WORK INSTRUCTIONS – Pull out the lines of the items, starting with the first line and going on through the line that contains "tap(70, 173)". Reproduce each line verbatim, with nothing changed.

Target position records
___

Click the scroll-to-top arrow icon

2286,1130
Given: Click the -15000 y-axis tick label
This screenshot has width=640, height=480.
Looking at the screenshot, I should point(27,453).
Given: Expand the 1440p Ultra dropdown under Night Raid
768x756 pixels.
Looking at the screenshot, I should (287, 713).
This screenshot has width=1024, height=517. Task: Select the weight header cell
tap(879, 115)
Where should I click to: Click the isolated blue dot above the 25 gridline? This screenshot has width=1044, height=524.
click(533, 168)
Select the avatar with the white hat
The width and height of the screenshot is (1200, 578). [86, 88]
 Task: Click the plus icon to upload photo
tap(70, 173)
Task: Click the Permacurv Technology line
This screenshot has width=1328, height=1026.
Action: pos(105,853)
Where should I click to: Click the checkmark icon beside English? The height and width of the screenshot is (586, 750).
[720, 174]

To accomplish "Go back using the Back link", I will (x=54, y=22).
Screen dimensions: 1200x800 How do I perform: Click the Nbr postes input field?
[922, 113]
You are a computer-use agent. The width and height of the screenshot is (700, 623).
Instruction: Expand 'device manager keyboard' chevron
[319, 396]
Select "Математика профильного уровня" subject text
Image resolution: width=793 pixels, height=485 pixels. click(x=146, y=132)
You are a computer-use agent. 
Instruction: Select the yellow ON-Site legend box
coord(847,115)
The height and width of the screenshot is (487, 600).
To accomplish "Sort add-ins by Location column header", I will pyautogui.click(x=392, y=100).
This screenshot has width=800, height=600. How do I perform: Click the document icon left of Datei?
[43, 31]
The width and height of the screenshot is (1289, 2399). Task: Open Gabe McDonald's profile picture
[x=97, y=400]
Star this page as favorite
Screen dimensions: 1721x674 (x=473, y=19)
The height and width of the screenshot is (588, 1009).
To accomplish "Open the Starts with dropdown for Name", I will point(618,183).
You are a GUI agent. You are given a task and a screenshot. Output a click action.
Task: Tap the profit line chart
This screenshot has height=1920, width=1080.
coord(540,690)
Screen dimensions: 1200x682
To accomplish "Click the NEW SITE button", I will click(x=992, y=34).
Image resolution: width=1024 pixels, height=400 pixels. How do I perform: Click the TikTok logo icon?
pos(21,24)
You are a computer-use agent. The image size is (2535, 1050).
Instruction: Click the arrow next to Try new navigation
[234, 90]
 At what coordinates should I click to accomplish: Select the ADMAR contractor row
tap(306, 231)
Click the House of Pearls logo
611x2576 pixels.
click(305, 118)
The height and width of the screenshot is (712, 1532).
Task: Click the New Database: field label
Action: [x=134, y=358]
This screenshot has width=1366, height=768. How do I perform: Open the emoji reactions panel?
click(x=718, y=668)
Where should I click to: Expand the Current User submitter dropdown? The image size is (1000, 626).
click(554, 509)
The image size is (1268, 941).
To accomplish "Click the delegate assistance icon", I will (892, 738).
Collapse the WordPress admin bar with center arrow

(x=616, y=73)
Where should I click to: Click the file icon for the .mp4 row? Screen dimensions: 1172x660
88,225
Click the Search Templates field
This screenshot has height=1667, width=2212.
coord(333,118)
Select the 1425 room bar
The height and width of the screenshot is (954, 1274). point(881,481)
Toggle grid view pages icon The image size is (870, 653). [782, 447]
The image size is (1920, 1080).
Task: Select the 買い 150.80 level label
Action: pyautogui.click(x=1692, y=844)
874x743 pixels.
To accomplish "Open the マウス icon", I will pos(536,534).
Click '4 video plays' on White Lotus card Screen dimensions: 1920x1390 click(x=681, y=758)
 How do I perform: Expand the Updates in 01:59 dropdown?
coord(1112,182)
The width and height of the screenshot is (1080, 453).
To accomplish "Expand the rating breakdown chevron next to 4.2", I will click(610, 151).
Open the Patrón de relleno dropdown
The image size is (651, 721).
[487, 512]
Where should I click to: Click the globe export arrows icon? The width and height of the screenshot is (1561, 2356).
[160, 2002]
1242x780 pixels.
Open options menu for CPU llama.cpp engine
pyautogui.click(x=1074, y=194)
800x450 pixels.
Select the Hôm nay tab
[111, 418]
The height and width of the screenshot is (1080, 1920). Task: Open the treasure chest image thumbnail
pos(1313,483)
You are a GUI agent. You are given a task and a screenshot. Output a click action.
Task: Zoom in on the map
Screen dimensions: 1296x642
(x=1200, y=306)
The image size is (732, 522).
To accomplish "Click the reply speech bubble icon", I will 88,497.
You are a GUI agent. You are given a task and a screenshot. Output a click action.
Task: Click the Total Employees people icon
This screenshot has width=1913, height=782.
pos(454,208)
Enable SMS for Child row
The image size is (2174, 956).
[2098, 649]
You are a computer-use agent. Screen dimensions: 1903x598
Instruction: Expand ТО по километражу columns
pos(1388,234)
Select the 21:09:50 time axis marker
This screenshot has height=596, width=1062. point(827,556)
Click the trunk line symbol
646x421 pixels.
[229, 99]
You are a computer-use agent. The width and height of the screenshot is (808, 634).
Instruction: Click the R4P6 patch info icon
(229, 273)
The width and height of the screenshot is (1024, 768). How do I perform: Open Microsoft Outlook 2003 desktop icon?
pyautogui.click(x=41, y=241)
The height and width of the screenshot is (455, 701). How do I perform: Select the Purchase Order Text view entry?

___

TASK OUTPUT –
Click the scroll-to-top arrow icon

2286,1130
Given: Click the -15000 y-axis tick label
This screenshot has width=640, height=480.
Looking at the screenshot, I should point(27,453).
Given: Expand the 1440p Ultra dropdown under Night Raid
768x756 pixels.
Looking at the screenshot, I should (287, 713).
This screenshot has width=1024, height=517. Task: Select the weight header cell
tap(879, 115)
Where should I click to: Click the isolated blue dot above the 25 gridline? This screenshot has width=1044, height=524.
click(533, 168)
Select the avatar with the white hat
The width and height of the screenshot is (1200, 578). [86, 88]
 Task: Click the plus icon to upload photo
tap(70, 173)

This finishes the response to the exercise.